Finding out the moment each cable breaks is the more interesting part of the problem. A naive approach would traverse all cables connected to the vertex being moved at each step, but that would of course be quadratic in case our graph is a star.

How can we improve the performance of our solution on the star graph? We can notice that we can process the outer vertices of the star quickly as the have only one incident edge, the slowdown only arises when we move the center vertex. In order to process the movements of the center vertex faster, we can notice that for each particular edge, the values of z-coordinate where the corresponding cable does not break form a segment, therefore there are two interesting values — the endpoints of this segment — which should trigger the breakage. We can put all interesting values for the center vertex into a data structure, then whenever we move the center vertex we can just query the data structure to retrieve all interesting values that we have passed when moving from the old value of z-coordinate to the new one, and break the corresponding edges.

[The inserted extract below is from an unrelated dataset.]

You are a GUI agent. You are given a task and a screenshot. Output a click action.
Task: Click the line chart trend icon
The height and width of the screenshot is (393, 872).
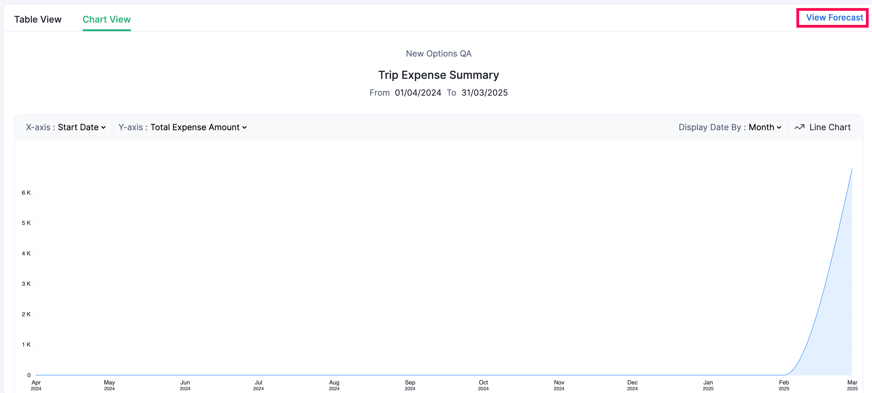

Since every edge breaks at most once, this will have the total running time of O(m*logm) where m is the number of edges, and assuming the data structure can retrieve the next edge to break in O(logm). We can use a balanced tree or a pair of priority queues as the data structure.

Note that we should also update this data structure for the center vertex when processing the outer vertices, as the interesting values for the corresponding edge will change, but since each outer vertex has only one incident edge this is also O(logm).

How do we generalize this improvement from the star graph to an arbitrary graph? Let's choose an orientation for each edge. Whenever we move a vertex, we will process its outgoing edges directly. For the incoming edges, we will maintain the data structure with the interesting values of z-coordinate and query it for the new breakages. We also need to update this data structure for the neighboring vertices for each outgoing edge. If the maximum out-degree of a vertex is d, this solution runs in O((k*d+m)*logm).

Now the standard idea would be to orient each edge from the vertex of the smaller degree to the vertex of the larger degree. This would mean that the out-degree of each vertex is at most sqrt(2m), since there can't be more than sqrt(2m) vertices each of degree sqrt(2m) adjacent to a vertex, since the sum of all degrees is 2m. I have managed to squeeze this solution in, but it required some extra optimizations.

However, we can make use of the fact that the cables do not intersect, in other words that our graph is planar. Each planar graph has a vertex of degree at most 5. So we can do the following: repeatedly take the vertex with the smallest number of adjacent non-oriented edges, and orient those edges from this vertex. This will give us an orientation where all out-degrees do not exceed 5, so our complexity becomes just O((k+m)*logm) and no squeezing is required :)

Finally, now is a good time to remind you about the New Year Prime contest, where you can try your hand at solving the problems from 2019 that were not solved by anybody in contest time. Best of luck, and Happy New Year!


  1. Funnily enough, orienting each edge from the vertex with smaller number of changes (not degree!) to the vertex with the larger number of changes is always optimal, because the problem basically boils down to picking one of two integers for each edge, while minimizing the sum; obviously you should pick the minimum for each edge.

    The planarity argument can be used to prove the fact that a good orientation exists, hence the optimal orientation is even better (but it is not immediately obvious that the optimal orientation gives a good bound without considering planarity). In fact, the existence of orientation by degree is usually used to show that the method described in the first paragraph has O(sqrt(m)) complexity "per query" in an arbitrary graph.

    1. Right, that's a very good point! In this and many other problems I keep forgetting the fact that we have all requests and can do things offline rather than online.